Il apparaît également important de ne cibler que l’endothélium en phase active de néoformation afin de ne pas toucher les cellules endothéliales quiescentes. Comme son homologue sanguin, l’endothélium lymphatique se caractérise par une quiescence dans les conditions physiologiques [17]. Dans ce but, des travaux visant à caractériser les différences des patrons d’expression génique et protéique entre cellules endothéliales lymphatiques quiescentes et cellules endothéliales lymphatiques tumorales devraient être poursuivis. La mise en évidence de marqueurs spécifiques sur ces dernières permettrait de cibler des molécules cytotoxiques sur cet endothélium prolifératif sans risquer le développement de lymphœdèmes du fait d’une action secondaire sur les cellules endothéliales quiescentes des autres vaisseaux lymphatiques du patient.

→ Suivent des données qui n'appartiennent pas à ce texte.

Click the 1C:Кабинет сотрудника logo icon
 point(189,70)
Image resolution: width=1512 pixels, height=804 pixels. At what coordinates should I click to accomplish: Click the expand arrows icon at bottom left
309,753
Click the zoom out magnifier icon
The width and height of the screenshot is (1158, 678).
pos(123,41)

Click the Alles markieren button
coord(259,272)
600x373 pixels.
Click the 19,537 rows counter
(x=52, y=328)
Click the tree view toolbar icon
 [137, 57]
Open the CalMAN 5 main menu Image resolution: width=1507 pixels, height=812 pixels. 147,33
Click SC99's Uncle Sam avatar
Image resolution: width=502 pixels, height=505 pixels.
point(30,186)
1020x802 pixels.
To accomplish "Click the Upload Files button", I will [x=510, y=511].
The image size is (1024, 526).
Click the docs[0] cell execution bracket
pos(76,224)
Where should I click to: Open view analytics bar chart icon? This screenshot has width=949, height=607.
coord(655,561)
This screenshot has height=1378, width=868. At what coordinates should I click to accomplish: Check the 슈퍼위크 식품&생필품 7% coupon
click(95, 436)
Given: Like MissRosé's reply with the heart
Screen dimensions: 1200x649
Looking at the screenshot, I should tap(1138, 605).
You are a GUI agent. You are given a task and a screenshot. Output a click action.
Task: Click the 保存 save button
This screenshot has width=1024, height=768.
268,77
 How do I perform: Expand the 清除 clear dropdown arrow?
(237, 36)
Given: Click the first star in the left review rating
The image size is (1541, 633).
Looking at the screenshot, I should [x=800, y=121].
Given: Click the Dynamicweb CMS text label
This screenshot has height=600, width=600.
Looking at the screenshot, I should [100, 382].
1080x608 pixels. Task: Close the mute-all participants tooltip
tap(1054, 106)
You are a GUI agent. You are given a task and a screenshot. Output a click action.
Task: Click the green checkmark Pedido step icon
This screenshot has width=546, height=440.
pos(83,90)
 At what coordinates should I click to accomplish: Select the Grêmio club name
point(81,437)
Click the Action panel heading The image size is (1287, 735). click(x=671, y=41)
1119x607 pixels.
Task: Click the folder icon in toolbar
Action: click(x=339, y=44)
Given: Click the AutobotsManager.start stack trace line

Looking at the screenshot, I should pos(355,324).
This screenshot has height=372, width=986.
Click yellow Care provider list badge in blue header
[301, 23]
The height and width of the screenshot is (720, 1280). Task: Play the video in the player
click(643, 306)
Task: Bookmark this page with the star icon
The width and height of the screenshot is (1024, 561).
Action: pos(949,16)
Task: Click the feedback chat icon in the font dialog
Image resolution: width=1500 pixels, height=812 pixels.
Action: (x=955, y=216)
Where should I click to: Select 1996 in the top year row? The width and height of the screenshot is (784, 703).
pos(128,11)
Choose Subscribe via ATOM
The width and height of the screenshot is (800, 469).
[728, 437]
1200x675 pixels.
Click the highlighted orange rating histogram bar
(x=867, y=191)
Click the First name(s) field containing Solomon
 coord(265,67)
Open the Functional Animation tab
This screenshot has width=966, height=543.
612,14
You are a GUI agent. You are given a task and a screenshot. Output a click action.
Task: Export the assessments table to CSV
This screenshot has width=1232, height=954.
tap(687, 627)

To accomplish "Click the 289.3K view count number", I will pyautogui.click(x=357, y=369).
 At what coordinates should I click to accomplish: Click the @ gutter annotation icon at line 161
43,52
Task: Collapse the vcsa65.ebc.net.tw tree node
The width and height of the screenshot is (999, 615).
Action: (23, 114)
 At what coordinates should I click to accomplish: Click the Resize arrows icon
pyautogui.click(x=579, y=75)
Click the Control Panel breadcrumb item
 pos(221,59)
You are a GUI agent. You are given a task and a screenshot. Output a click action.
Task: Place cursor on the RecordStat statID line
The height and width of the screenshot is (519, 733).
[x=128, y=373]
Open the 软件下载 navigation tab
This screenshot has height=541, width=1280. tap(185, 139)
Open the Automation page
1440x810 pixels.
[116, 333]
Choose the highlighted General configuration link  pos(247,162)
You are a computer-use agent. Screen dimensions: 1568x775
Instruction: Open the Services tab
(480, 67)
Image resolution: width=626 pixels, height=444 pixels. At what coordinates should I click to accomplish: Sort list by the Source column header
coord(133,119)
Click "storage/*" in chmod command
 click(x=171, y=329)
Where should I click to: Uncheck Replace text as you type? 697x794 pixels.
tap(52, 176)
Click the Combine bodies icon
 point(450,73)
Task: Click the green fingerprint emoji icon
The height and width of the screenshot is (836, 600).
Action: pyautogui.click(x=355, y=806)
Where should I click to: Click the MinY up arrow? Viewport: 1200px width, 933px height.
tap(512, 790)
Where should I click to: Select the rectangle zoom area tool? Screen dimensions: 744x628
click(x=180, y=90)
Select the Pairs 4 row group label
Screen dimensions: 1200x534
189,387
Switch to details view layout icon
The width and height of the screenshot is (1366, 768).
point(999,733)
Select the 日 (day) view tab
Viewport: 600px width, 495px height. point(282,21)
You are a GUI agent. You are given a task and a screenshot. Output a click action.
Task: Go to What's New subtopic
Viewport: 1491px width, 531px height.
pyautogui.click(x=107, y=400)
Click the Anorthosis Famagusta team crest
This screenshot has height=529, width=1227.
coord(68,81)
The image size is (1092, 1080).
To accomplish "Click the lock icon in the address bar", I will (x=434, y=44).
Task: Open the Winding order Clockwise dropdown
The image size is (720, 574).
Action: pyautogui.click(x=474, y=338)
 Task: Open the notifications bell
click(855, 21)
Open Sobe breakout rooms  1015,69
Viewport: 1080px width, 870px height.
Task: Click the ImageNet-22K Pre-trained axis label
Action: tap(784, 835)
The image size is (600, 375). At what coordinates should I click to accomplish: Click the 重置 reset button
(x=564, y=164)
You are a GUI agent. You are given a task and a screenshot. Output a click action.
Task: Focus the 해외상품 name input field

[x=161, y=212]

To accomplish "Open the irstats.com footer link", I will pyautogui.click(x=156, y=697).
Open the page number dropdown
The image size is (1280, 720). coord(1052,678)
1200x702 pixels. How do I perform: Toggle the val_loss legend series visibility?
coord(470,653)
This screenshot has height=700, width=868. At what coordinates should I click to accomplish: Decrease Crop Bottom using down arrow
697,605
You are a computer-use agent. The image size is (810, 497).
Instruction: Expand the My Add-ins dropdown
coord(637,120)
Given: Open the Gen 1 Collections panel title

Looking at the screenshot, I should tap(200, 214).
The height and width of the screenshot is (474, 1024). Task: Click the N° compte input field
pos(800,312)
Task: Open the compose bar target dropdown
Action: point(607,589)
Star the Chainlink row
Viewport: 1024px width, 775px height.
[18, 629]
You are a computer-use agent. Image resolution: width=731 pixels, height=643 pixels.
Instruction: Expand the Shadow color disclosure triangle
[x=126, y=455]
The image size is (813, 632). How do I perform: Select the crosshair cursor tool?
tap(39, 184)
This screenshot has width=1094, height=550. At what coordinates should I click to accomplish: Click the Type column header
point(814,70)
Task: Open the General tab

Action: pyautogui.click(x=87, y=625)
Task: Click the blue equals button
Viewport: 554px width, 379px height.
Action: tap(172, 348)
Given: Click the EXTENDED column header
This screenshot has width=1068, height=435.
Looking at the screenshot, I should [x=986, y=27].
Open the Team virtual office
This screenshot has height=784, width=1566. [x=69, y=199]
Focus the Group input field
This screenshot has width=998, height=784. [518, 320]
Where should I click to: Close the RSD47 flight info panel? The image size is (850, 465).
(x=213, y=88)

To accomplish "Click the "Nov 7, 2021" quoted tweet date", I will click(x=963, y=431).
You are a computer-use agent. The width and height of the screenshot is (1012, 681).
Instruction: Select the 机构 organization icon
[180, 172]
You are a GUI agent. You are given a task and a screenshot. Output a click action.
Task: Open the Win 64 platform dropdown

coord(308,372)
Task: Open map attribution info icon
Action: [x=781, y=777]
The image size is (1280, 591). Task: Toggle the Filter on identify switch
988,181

La question se pose également de savoir quels pourraient être les effets à long terme d’une stratégie antilymphangiogénique et si un échappement possible peut être observé en réponse à un mécanisme compensateur. Enfin, l’inhibition de la lymphangiogenèse pourrait être un frein à la reconnaissance par le système immunitaire des antigènes tumoraux et donc aller à l’encontre des stratégies fondées sur l’immunothérapie. Étant donné que le système lymphatique participe au drainage de la tumeur, diminuant la pression insterstitielle au sein de celle-ci et améliorant sa perfusion par le flux sanguin, l’inhibition de la lymphangiogenèse pourrait également s’avérer, de façon indirecte, défavorable à l’accessibilité des drogues administrées en chimiothérapie.

Conclusion

Angiogenèse et lymphangiogenèse sont impliquées dans la dissémination métastatique. La part respective de ces deux processus, qui est très certainement différente d’une tumeur à une autre, demande toutefois à être précisée afin de pouvoir établir des stratégies thérapeutiques adéquates. Les mécanismes qui gouvernent le passage des cellules tumorales au sein des vaisseaux lymphatiques, de même que ceux qui permettent la colonisation de tissus à distance, demandent également à être précisés et pourraient fournir des cibles pour le développement de stratégies complémentaires à l’inhibition de la lymphangiogenèse ou au ciblage de l’endothélium lymphatique tumoral pour s’opposer à la dissémination métastatique. Pour finir, la question d’un développement coordonné ou indépendant entre angiogenèse et lymphangiogenèse en fonction des territoires vasculaires doit également être précisée afin d’orienter les choix thérapeutiques à mettre en œuvre. Ces questions devraient trouver rapidement une réponse au cours des prochaines années.